◆ ACTION ITEM: Starting with the line that contains "The image size is (808, 1500).", copy every line through the end of the listing, exactly and only those. No pictures should appear in the copy.

◆ RECORDS PROVIDED:
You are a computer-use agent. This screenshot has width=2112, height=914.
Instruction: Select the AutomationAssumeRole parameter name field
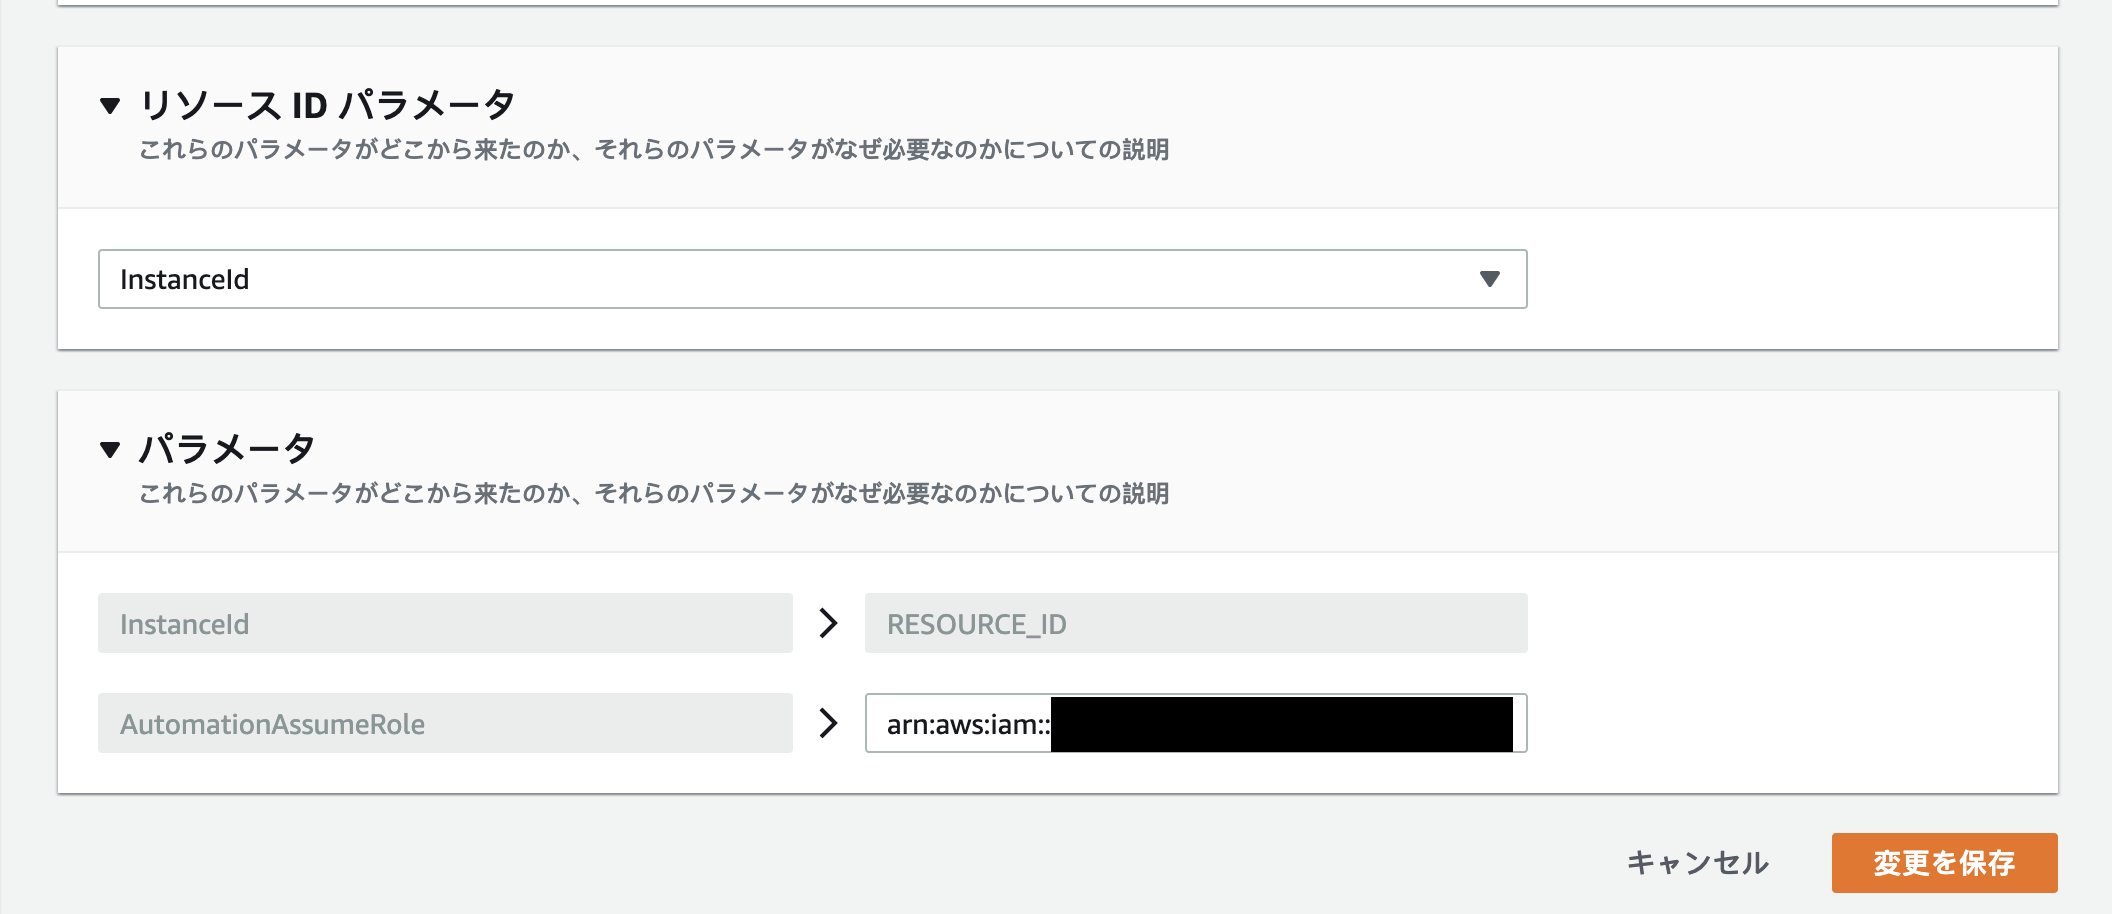coord(444,723)
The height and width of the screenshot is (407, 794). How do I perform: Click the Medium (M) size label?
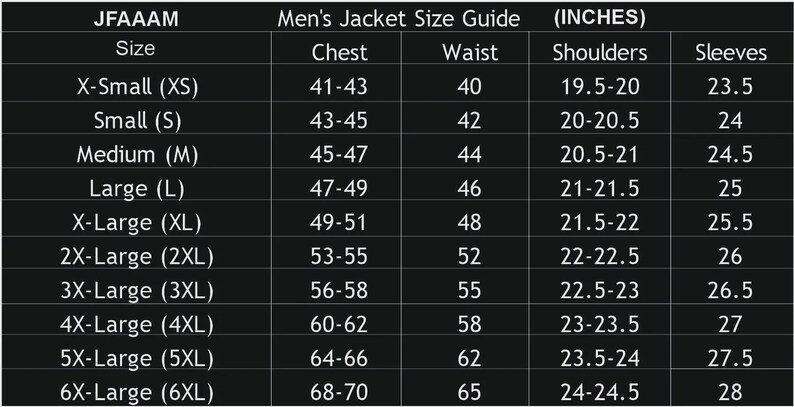tap(137, 155)
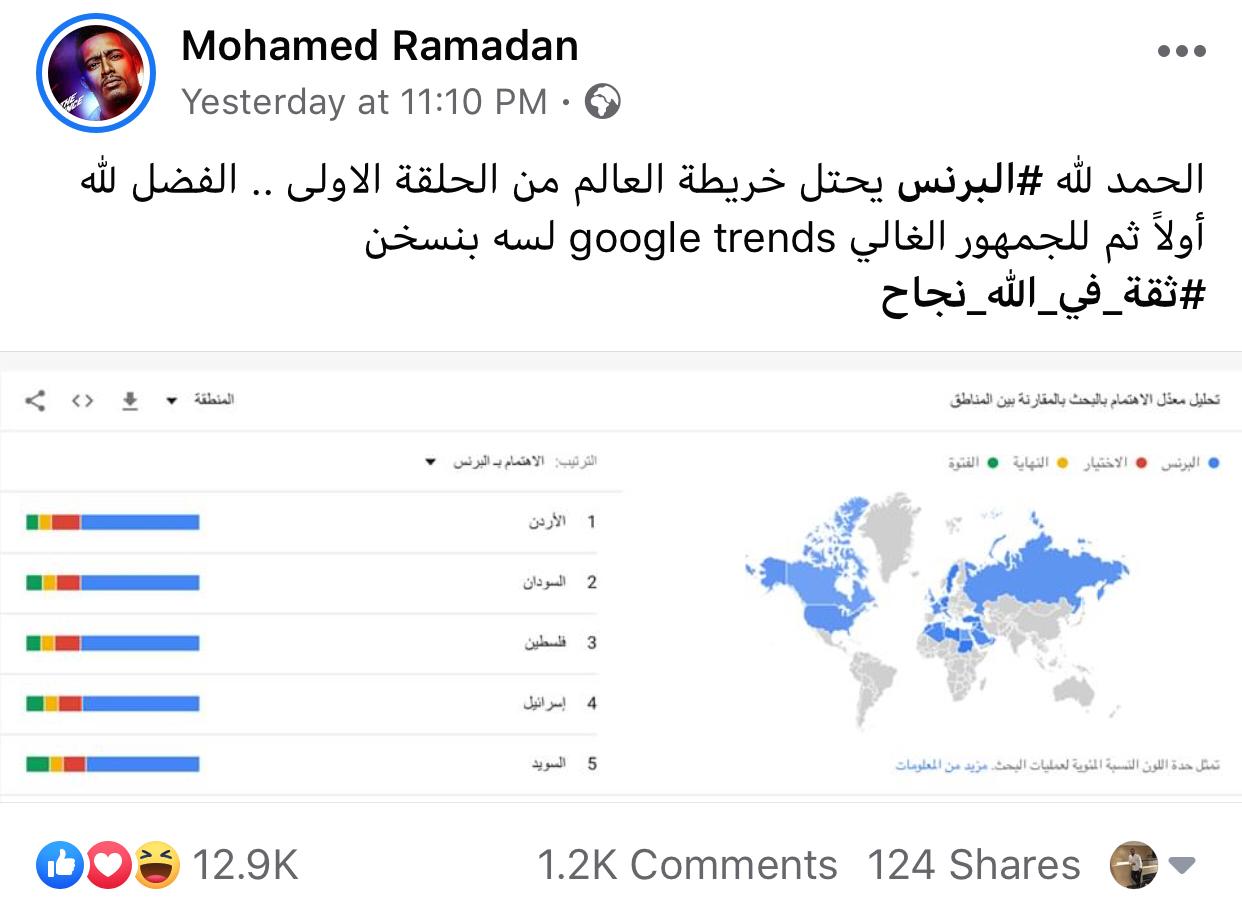This screenshot has height=919, width=1242.
Task: Expand the comment-as profile selector arrow
Action: tap(1182, 865)
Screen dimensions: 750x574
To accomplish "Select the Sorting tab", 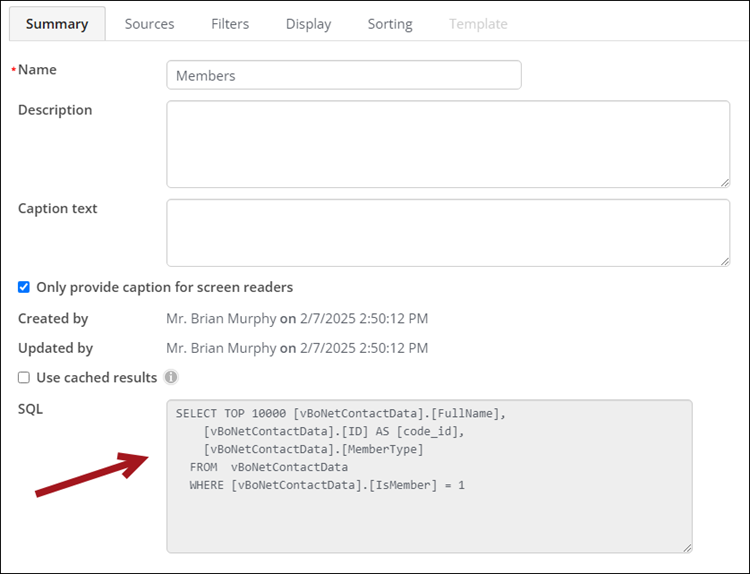I will 390,24.
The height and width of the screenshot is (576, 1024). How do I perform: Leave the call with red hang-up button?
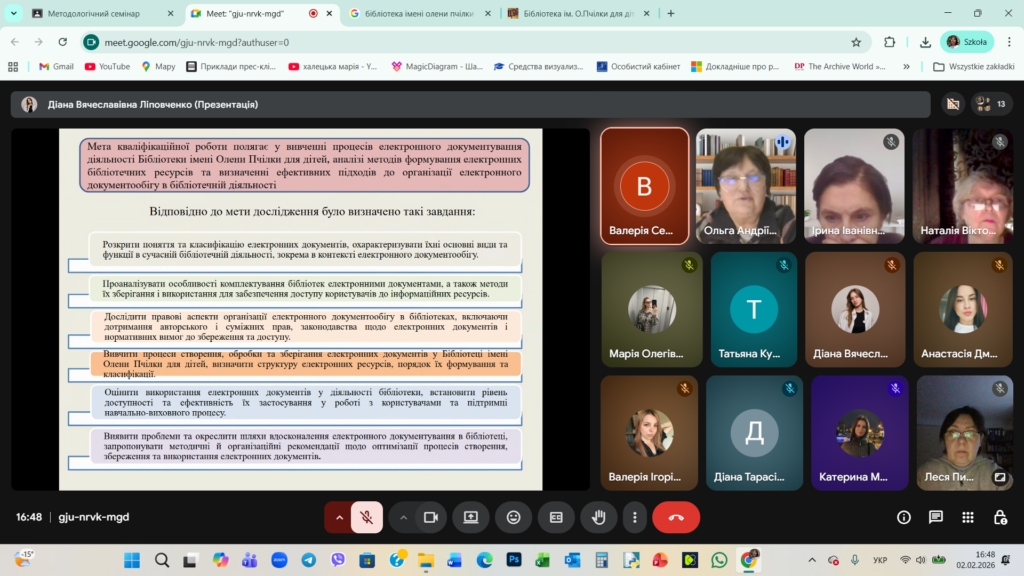pyautogui.click(x=676, y=517)
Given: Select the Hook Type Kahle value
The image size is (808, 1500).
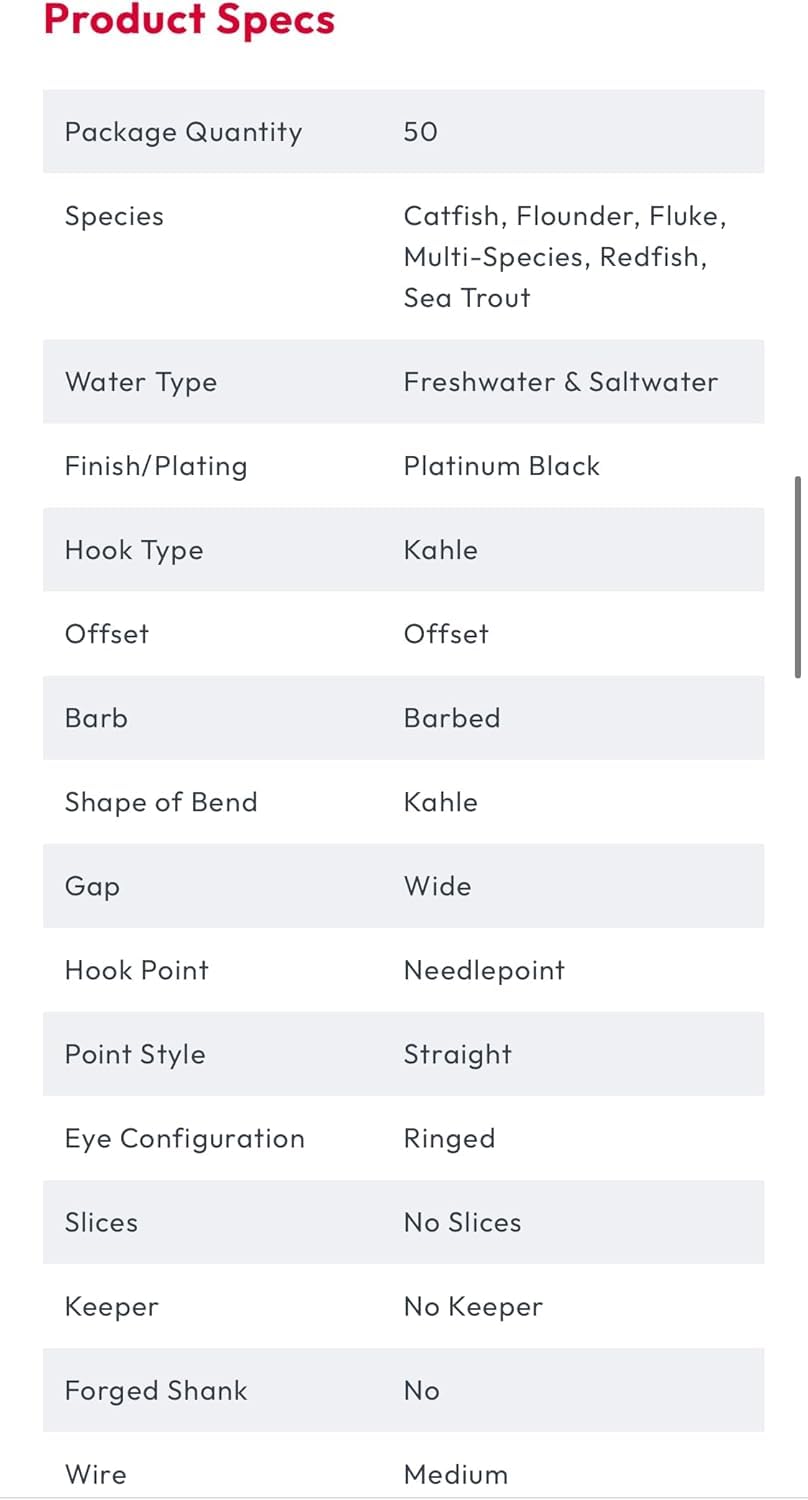Looking at the screenshot, I should pyautogui.click(x=441, y=550).
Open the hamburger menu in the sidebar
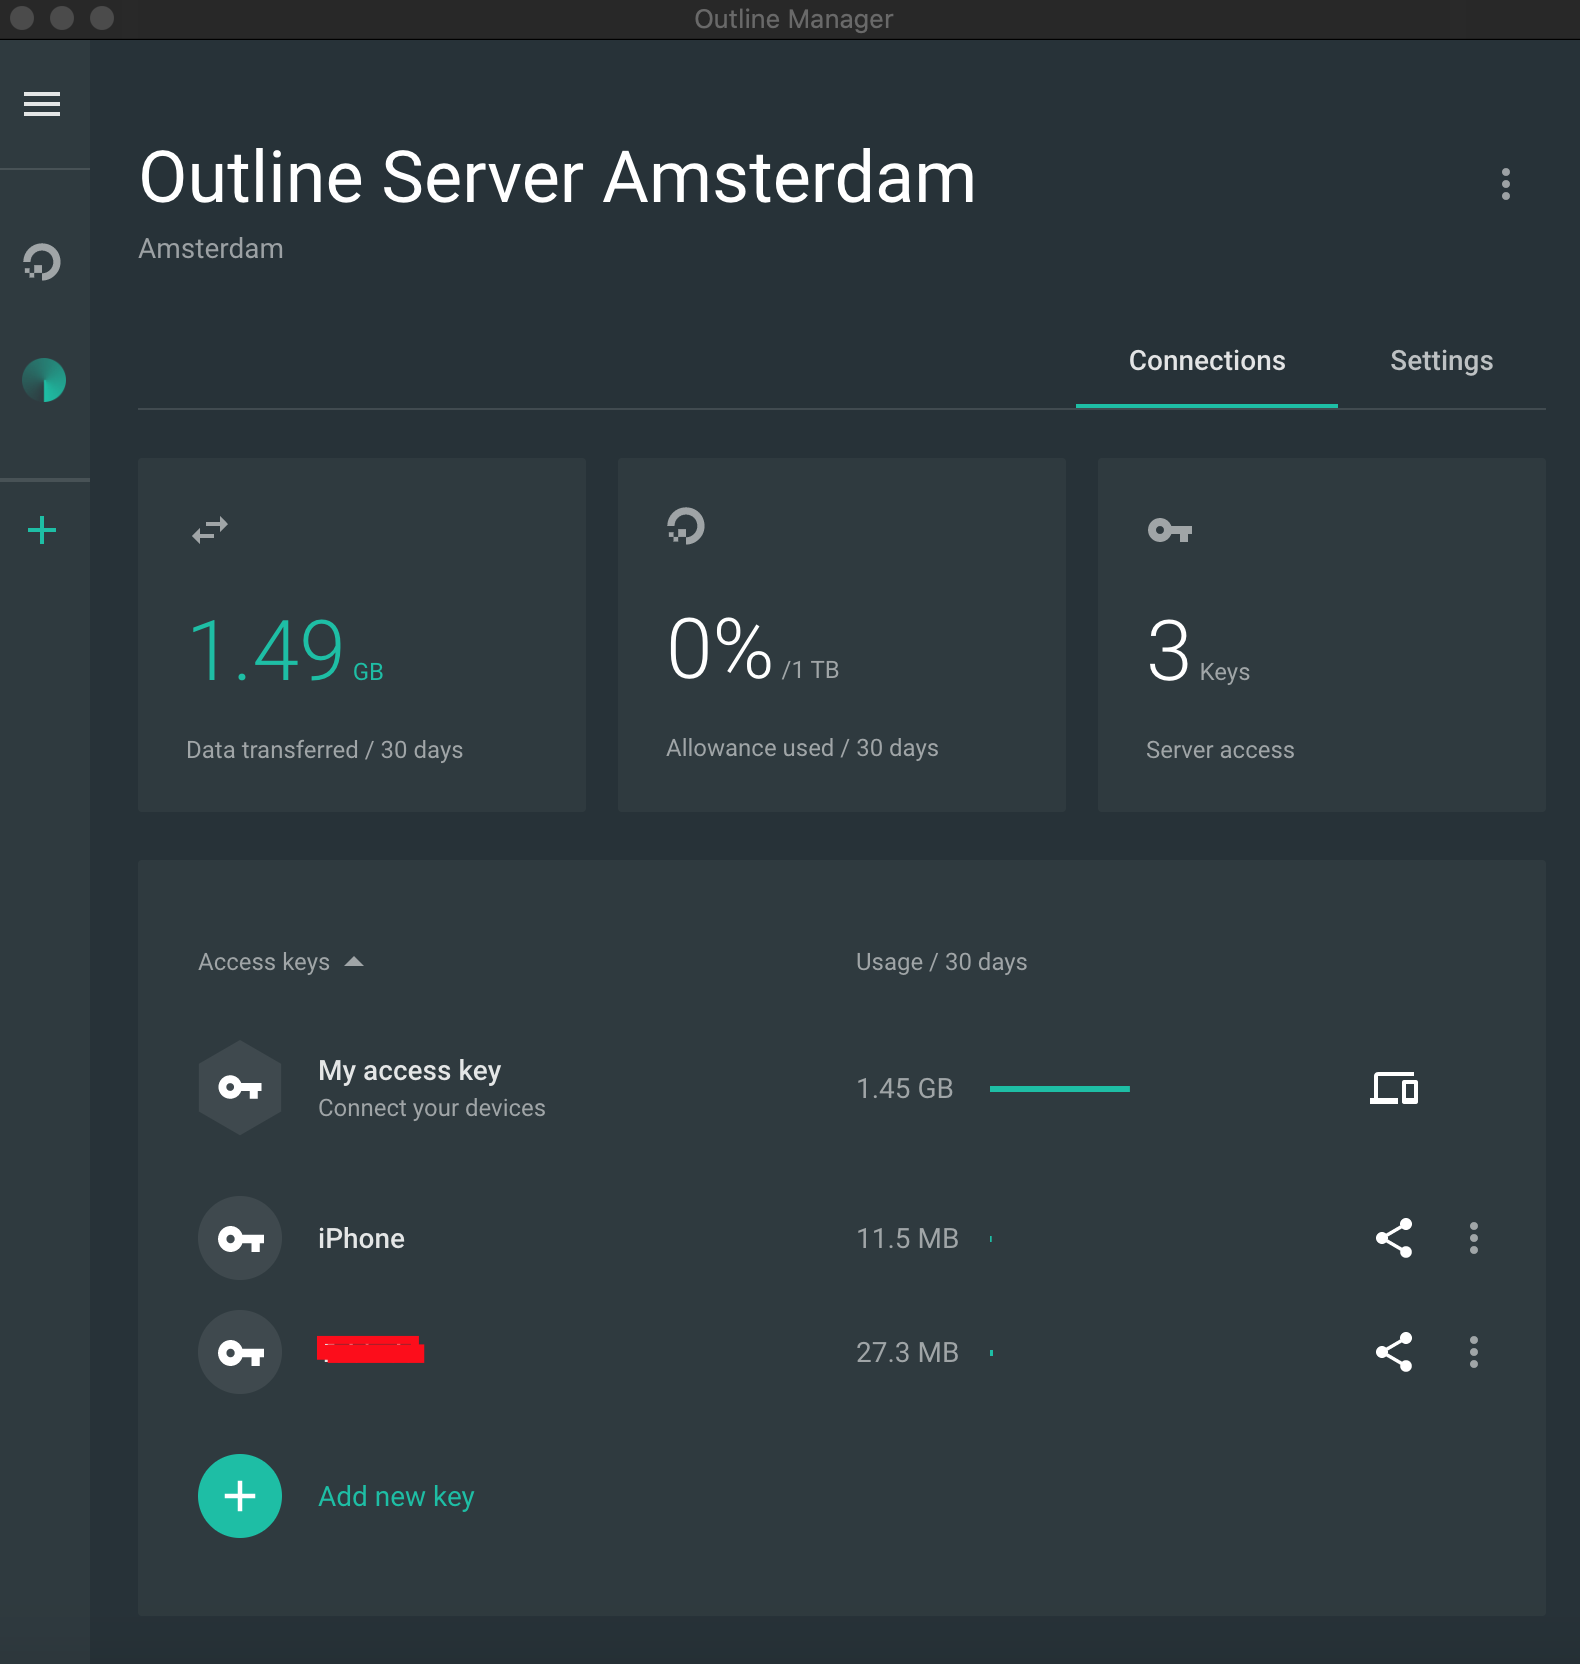 coord(42,104)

◆ ANSWER TO THE EXERCISE:
The image size is (808, 1500).
Looking at the screenshot, I should pyautogui.click(x=441, y=550).
Open the hamburger menu in the sidebar
 coord(42,104)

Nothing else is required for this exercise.